If I ever have children I won't beat them. I will also have lots of animals around. I think having lots of pets was a wonderful way to grow up. I think I'm going to go to Buddhist meditation offered for free on campus. It's in 20 minutes! I better go. I'll write about it later.

You are The Dutchess
You are The Dutchess


You have major mood swings. One moment, you're in
the kitchen beating your child and the next,
you're talking sweetly with Alice at the
croquet match. Maybe you should cut back on
the pepper intake?


What Alice in Wonderland Character Are You?
brought to you by Quizilla

I hope this isn't true. But you know what they say about those online quizzes - they never lie!




Monday, November 03, 2003

I went to yoga tonight, and it was possibly the best thing I've done in 2 weeks! My body thanked me.

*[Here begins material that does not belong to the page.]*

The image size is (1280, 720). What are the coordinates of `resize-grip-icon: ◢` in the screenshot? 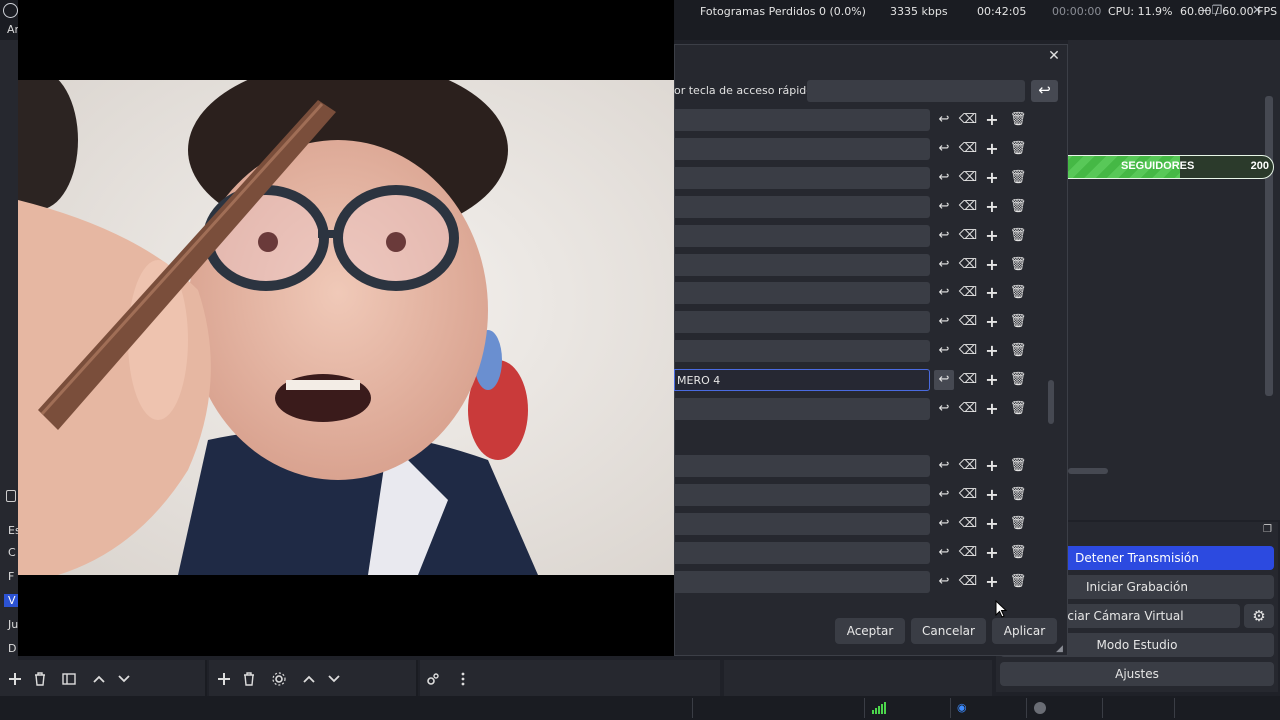 It's located at (1060, 649).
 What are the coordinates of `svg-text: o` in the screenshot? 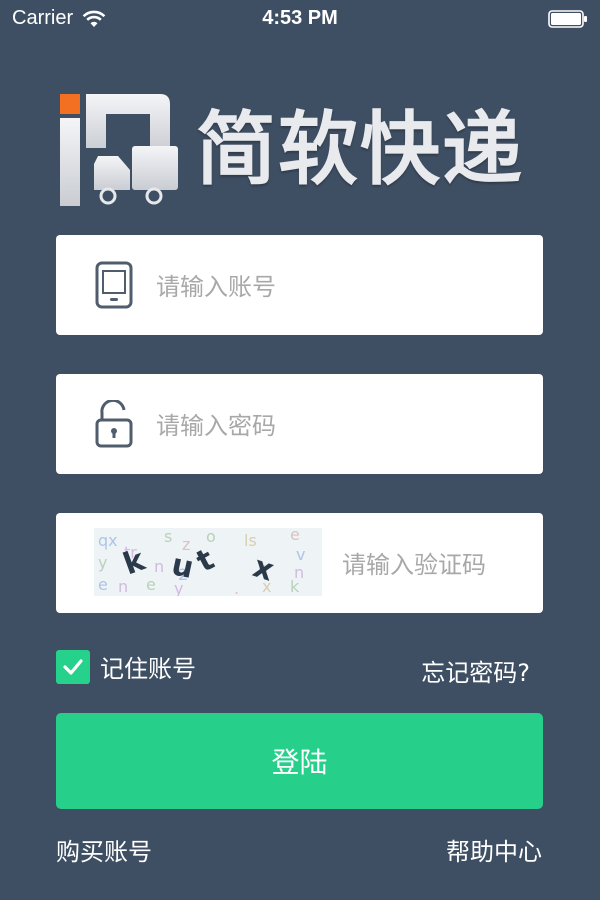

This weekend, I figured some things out about myself.

My sanity is fragile. I think most people's sanity is fragile, but I can only speak for myself. I am usually a happy person, but underneath I am afraid and uncertain. I am lucky to have good people in my life.

I also think I need to make my schedule less erratic. I work all week and rest and am sane and content, but I don't play very much. Towards the end of the week I become less and less sane. By Friday I am frazzled and sleep-deprived. On Friday and Saturday I go nuts! I recover on Sunday, and do it all over again.

It’s Monday night so I need to prepare for organic chemistry lab, and do arabic homework. I better get busy.